— Problem to solve —
Skip all pictures. Write out the data below from its first line through the line that contains "The width and height of the screenshot is (263, 210).".

(Beginning of Dataset)

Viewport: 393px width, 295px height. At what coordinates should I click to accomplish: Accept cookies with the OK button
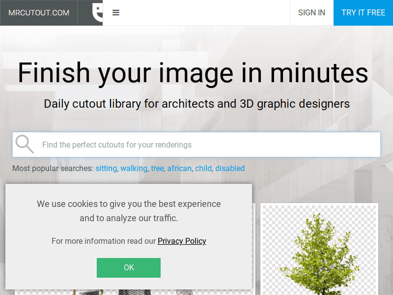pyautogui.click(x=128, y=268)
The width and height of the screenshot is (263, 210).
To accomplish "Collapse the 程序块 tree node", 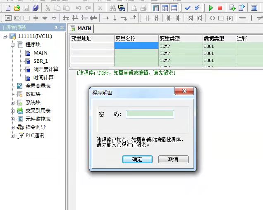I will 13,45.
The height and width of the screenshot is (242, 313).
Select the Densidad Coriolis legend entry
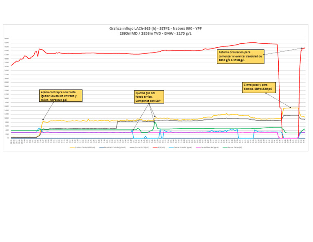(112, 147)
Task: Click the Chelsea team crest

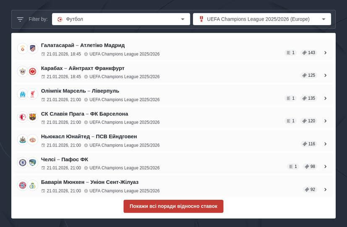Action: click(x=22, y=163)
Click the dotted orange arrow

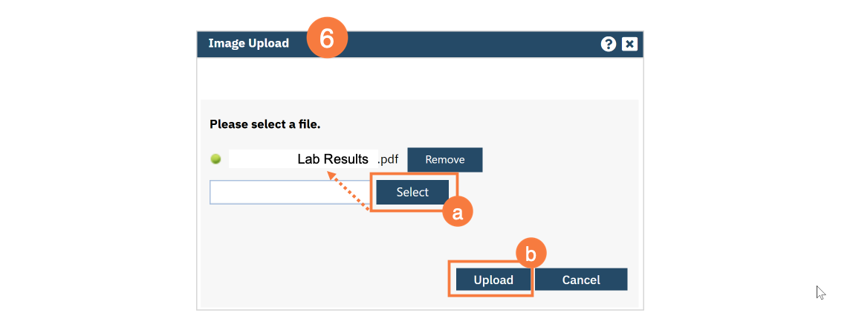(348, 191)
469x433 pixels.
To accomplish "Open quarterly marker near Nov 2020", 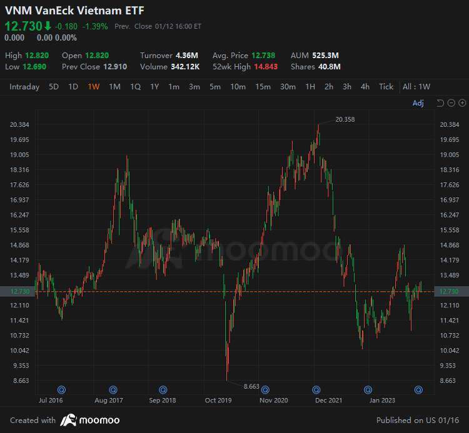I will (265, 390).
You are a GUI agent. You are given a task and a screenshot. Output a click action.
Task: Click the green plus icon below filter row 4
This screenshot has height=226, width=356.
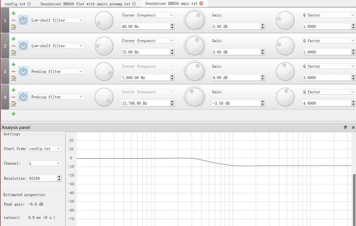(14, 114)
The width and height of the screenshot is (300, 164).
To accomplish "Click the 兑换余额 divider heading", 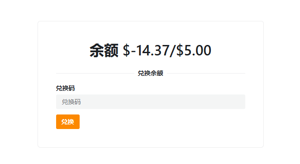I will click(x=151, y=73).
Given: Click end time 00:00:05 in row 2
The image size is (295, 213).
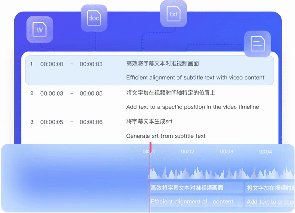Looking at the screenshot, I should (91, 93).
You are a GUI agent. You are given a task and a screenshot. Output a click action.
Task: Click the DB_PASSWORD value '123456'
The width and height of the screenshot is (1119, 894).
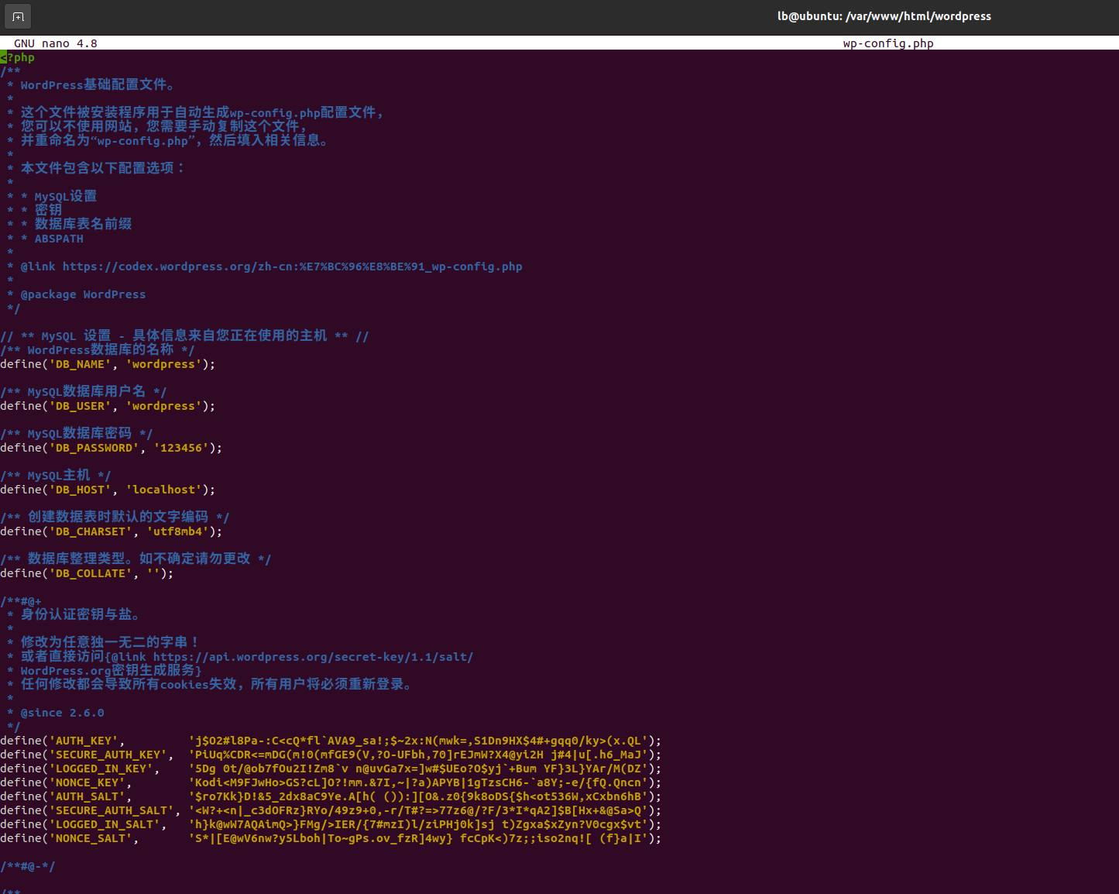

(End of Dataset)

— Result of this task —
Viewport: 393px width, 295px height. At what coordinates should I click to accomplish: Accept cookies with the OK button
pyautogui.click(x=128, y=268)
The width and height of the screenshot is (263, 210).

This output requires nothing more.